The tallit gadol, which many of us are wearing right now, is generally thought of as a ritual article, that is, something worn during services. If you wear a tallit qatan, you are always reminded of all of the above all day long.
But I’d like to suggest the following: when we are not in the synagogue, we need reminders. We need metaphorical tzitziyyot. We need to be reminded of the important things: yes, the values; yes, the customs; yes, the laws. We need to connect the doing with the understanding. And we do that through physical rituals.
Ladies and gentlemen, the struggle for the Jewish future will not be merely about reproduction; it will be a struggle for meaning – for understanding the values embedded within Jewish practice, for relating those things to how we live our lives on a daily basis. We need the “why” behind the “what.” And wrapping ourselves up in a tallit is an essential part of that process.
The tallit is so integral to Jewish life that we see it every time we look at the flag of the state of Israel; it is such an intimate part of our experience as Jews that there is a custom of burying one’s tallit with the deceased – it is effectively the only thing we take with us when we leave this world. And I think it’s the only ritual item that makes us feel as if we are being swaddled in our tradition.
So how do we maintain those reminders when we are not wearing a tallit? The metaphorical tzitziyyot remain after we take it off.
We feel swaddled in our tradition when we make the Shabbat special, a day apart from the craziness of the week, in whatever ways we can, traditional or otherwise. And when we make dietary choices that reflect our holy relationship with God’s Creation. And when we sanctify our relationships and always seek to partner with God in repairing this world. And when we seek out the ancient wisdom in our textual heritage.

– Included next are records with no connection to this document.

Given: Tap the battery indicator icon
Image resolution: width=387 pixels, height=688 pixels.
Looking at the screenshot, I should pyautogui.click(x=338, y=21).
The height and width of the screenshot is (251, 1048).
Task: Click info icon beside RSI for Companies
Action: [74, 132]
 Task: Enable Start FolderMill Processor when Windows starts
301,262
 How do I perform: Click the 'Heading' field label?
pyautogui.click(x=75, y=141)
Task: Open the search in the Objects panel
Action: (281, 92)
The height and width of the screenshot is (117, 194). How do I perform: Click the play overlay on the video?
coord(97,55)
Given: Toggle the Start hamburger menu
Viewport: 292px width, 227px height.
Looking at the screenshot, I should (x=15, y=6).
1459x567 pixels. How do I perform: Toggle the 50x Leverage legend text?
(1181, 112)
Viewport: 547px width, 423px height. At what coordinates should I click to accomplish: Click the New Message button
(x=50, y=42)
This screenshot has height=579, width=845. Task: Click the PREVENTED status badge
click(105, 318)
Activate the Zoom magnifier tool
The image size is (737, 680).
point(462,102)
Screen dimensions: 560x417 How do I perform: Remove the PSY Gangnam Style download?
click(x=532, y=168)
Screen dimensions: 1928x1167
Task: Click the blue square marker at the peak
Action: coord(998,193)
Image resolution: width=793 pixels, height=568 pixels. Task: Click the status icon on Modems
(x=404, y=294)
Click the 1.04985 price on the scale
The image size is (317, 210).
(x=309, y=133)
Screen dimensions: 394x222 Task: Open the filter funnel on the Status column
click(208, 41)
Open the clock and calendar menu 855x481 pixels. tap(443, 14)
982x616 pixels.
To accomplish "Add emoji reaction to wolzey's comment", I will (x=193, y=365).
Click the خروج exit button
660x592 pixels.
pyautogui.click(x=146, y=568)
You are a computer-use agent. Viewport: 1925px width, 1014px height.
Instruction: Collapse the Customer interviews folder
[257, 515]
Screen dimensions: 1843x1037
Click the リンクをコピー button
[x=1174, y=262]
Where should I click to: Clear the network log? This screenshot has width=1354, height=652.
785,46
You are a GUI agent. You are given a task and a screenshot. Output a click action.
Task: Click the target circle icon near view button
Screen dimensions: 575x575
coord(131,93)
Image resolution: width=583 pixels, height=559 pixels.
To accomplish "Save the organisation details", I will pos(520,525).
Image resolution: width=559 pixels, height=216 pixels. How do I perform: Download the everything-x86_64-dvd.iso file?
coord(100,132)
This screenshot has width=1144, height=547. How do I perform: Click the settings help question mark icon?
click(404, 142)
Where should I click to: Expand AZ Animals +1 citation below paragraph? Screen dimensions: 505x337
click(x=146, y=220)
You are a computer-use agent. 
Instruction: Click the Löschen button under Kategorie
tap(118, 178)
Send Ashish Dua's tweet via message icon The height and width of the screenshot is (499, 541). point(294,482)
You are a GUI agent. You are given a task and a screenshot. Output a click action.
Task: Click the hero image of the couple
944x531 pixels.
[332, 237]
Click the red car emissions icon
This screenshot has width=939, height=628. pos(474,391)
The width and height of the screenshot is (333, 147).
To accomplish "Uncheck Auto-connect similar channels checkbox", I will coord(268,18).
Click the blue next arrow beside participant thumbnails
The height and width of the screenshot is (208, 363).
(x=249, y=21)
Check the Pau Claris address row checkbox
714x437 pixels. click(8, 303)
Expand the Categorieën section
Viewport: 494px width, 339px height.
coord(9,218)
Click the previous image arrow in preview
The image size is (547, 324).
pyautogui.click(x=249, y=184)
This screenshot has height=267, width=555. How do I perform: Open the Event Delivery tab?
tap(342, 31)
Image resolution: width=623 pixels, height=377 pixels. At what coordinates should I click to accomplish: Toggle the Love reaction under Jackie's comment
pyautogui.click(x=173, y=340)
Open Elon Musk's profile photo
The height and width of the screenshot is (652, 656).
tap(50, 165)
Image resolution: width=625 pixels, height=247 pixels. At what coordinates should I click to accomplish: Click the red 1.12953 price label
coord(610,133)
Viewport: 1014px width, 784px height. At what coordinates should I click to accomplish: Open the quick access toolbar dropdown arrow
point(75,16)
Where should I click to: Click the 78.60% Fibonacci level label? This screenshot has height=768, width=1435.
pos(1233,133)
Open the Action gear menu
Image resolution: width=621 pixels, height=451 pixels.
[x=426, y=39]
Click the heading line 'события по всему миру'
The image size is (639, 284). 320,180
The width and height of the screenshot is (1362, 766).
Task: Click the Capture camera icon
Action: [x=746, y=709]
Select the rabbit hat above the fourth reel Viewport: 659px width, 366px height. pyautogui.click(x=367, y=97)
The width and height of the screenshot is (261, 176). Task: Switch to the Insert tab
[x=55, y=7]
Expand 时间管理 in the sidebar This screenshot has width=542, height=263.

That is why I’m a fundamentalist when it comes to the tallit: the physical ritual of being wrapped up in a tallit serves as a kind of glue that binds us to our tradition; it reminds us daily of our values and customs and practices and how they improve our lives and our society.
So go on, swaddle yourself up in a tallit, and you will find those metaphorical tzitziyyot when you take it off, and thus keep the reminders of Jewish life in front of you. That is how we will continue to build a better world.
Rabbi Seth Adelson
(Originally delivered at Congregation Beth Shalom, Shabbat morning, 6/29/2019.)